Großbritannien und Frankreich planen eine beispiellose militärische Partnerschaft, die auch die Zusammenarbeit in der Atomwaffenforschung und in der Rüstung umfasst. Die Verträge dazu wollen der britische Premierminister David Cameron und der französische Präsident Nicolas Sarkozy am Dienstag in London unterzeichnen. Die beiden Staaten sind die einzigen Atommächte in Europa und haben die höchsten Rüstungsausgaben. Sie sind jedoch historisch Rivalen und hatten zuletzt im Irak-Krieg völlig gegensätzlich gehandelt. Getrieben wird die neue Partnerschaft vom immensen Spardruck, unter dem sowohl Großbritannien als auch Frankreich stehen.
In französischen Regierungskreisen hieß es, beide Länder wollten eine gemeinsame Truppe in Brigadestärke aufstellen, die bei Bedarf in Nato-, EU- oder Uno-Einsätze geschickt werden solle. Die gemeinsame Armee-Einheit solle über Luft- und Seeunterstützung verfügen. Außerdem sollten der französische Flugzeugträger "Charles de Gaulle" und der britische Träger, der derzeit im Bau ist, so umgebaut werden, dass beide Länder ihre Flugzeuge vom Träger des jeweiligen Partners aus einsetzen könnten. Ziel sei es, dass langfristig immer einer der beiden Flugzeugträger auf See sei.
Auch im Bereich der Atomwaffen wollen Großbritannien und Frankreich zusammenarbeiten. Konkret drehe es sich dabei um die gemeinsame Forschung für Atomsprengköpfe und die gemeinsame Nutzung von Simulationszentren, hieß es in Regierungskreisen. Seit dem Verbot von Atomtests nutzen beide Staaten Hightech-Labore, um die Sicherheit ihrer Atomsprengköpfe zu prüfen.

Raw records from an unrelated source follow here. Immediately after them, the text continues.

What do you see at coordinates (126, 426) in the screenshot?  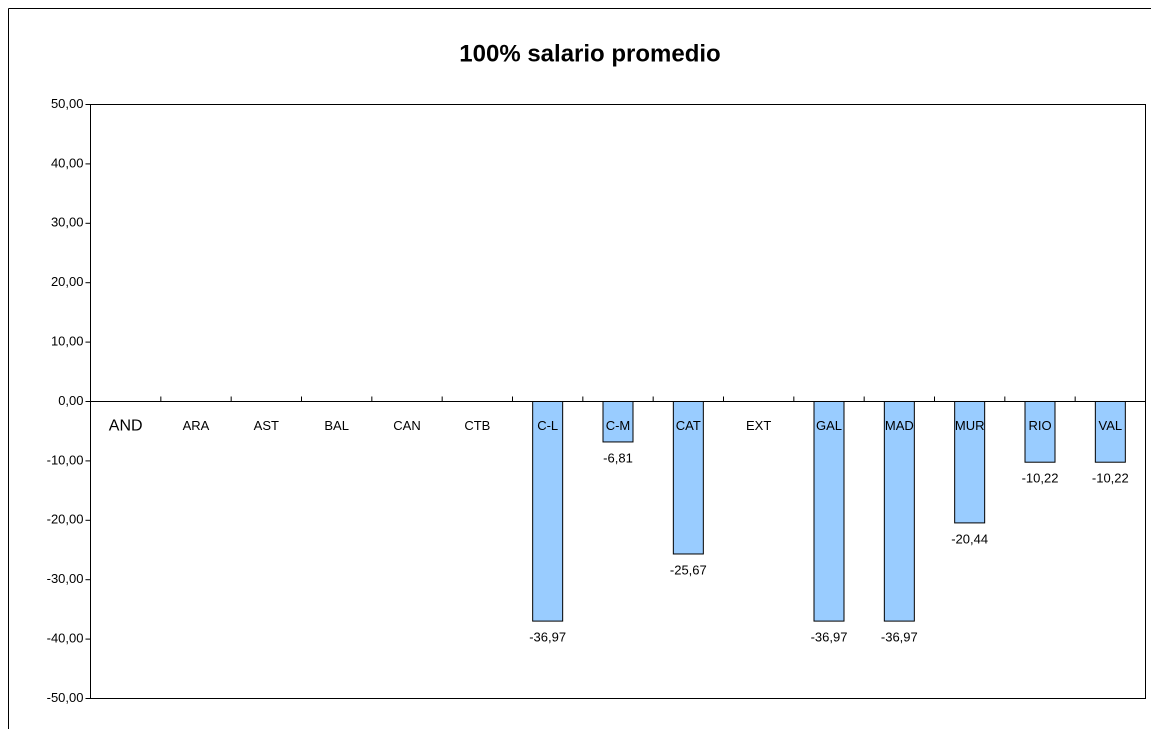 I see `x-tick-label: AND` at bounding box center [126, 426].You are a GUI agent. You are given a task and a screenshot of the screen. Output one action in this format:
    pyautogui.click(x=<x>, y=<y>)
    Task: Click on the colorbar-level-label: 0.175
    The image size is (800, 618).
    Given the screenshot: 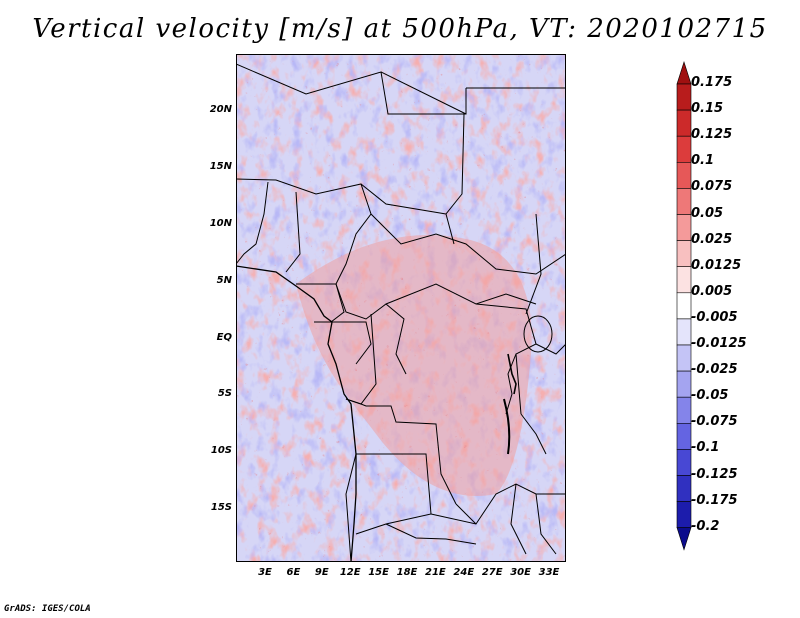 What is the action you would take?
    pyautogui.click(x=712, y=82)
    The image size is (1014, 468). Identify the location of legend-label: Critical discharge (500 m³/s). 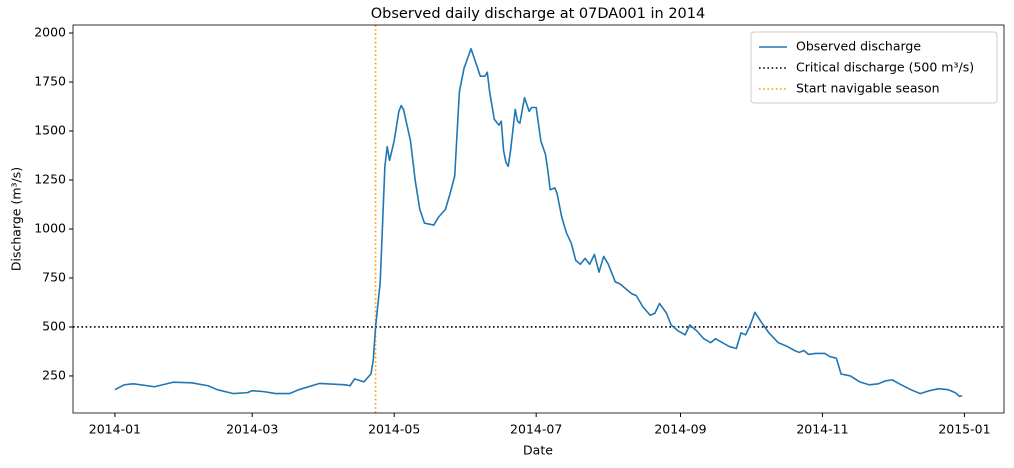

Außerdem verhandelten die beiden Staaten mit EADS über einen Vertrag zur Wartung ihrer künftigen Flotte von Militärtransportern des Typs A400M. Es sei damit zu rechnen, dass der Vertrag Ende 2011 unterzeichnet werde, hieß es. Frankreich interessiere sich dafür, freie Luftbetankungs-Kapazitäten der Briten zu nutzen, sobald Großbritannien die bestellten 14 neuen Airbus-Tankflugzeuge erhält. Britische Abgeordnete hatten den Leasingvertrag in Höhe von 10 Mrd. Pfund für die Tankflugzeuge als völlig überteuert kritisiert. Über die Zusammenarbeit mit Frankreich könnte Großbritannien einen Teil des Geldes wettmachen.
Großbritannien und Frankreich wollen auch bei der Entwicklung anderer Rüstungsgüter kooperieren. Dabei gehe es um Bauteile für künftige Atom-U-Boote, neue Raketen, Drohnen, die Minenabwehr auf See, militärische Kommunikationssatelliten und die Cyber-Sicherheit, hieß es in den Regierungskreisen. Auch die Zusammenarbeit im Kampf gegen den Terrorismus solle verstärkt werden.
Die neue britische Regierung hatte in der vergangenen Woche ein milliardenschweres Sparprogramm im Verteidigungsbereich angekündigt. Sie steht nach umfangreichen Hilfen für die Bankenbranche in der Finanzkrise unter massivem Druck, ihren Haushalt zu sanieren.
Großbritannien und Frankreich hatten bereits 1998 in St. Malo vereinbart, ihre Kräfte zu bündeln und innerhalb der EU die sicherheitspolitische Zusammenarbeit voranzutreiben. Dies löste Sorgen in der deutschen Rüstungsindustrie aus, dass eine zu enge Kooperation der beiden größten Rüstungskäufer in Europa zu Lasten der deutschen Unternehmen gehen könnte. Der Irak-Krieg entzweite Großbritannien und Frankreich später: Die britische Regierung schickte damals Soldaten, während Frankreich den Krieg strikt ablehnte.